When farmers drive the section line roads and highways of West River, their eyes scan the landscape the way most people read a newspaper. Nothing is more revealing of a person's flaws than the quality of his fields. A sloppy field is a headline announcing a sloppy character. Reading fields after seeding, Joe would joke about a missed row or a plugged line in the air seeder in those holes where black earth pooled like oil in an otherwise green field. There's no stealth to farming, no covering your tracks, where every crooked line and every gap with a sprayer gets inscribed for later reflection and casual commentary. This is one of the reasons that Joe will experiment with unfamiliar crops in a back quarter bordering little used roads.

This concrete relationship between character and work encourages a special emphasis on what West River people see as the presence of a work ethic. The classic American notion of the work ethic, linked to the Protestant and upper class virtues of hard work for self and community, is probably overdone as the unique property of a single class or culture. West River residents clearly speak of it in terms that connote the original spiritual goods that redound to individual and community.

On the one hand, the work ethic is a latent quality of character that will express itself as an internal virtue made public by action. On the other, it has to do with relationships between people that connote unstated obligations of quality. Both of these share a common sense of something internal made concrete in action — in short a connection between character and work.

Socializing for the unknown

When Joe and Craig were growing up, it was more or less assumed that some of the kids would stay to take over the farm. Working in the family economy was an unstated apprenticeship for a way of life. Contemporary life makes that a far less certain prospect. It isn't just West River that's losing people. The entire county loses population with every census. Farms grow bigger as the population thins. School districts consolidate. Businesses close. Joe watches quietly as yet another farmer shuts down and leaves the land and wonders, "Will I be next?"

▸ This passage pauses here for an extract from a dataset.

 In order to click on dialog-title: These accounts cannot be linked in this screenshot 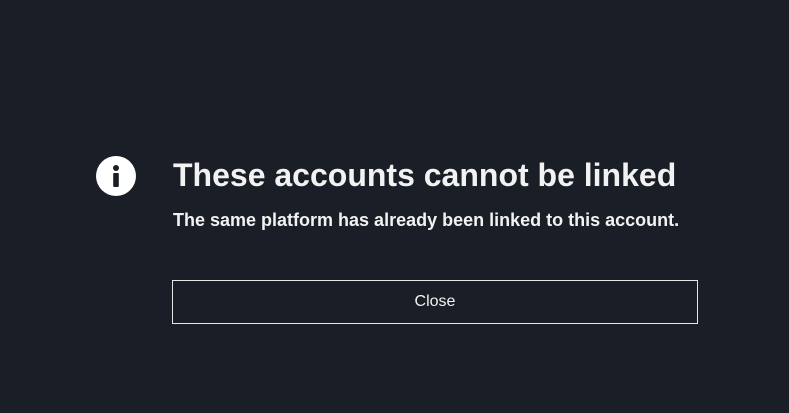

Today, parents are compelled toward a more consciously planned upbringing for their children. Where Joe and Marie never went to college, they make a point of encouraging their own son and daughter to attend. Joe and Marie tried hard to get their son to go to a college further from home, but compromised on his choice to stay near West River, happy that he was giving it a try at all.

In the changing world of West River, farming gets viewed as an advantaged preparation for a probable life away. Growing up on a farm becomes valuable for the virtues of realism, practicality, and internal character that it instills.

This new world of preparation has its continuities with the way of life in West River, but the focus is on internal qualities that are not necessarily shared by others. Nor will character be so easily reflected in the concrete ways that West River fields can reveal to the attuned eye. Where all farmers share the same modes of work and are better or worse at it, those who leave West River will pursue different careers and will live in a more varied context.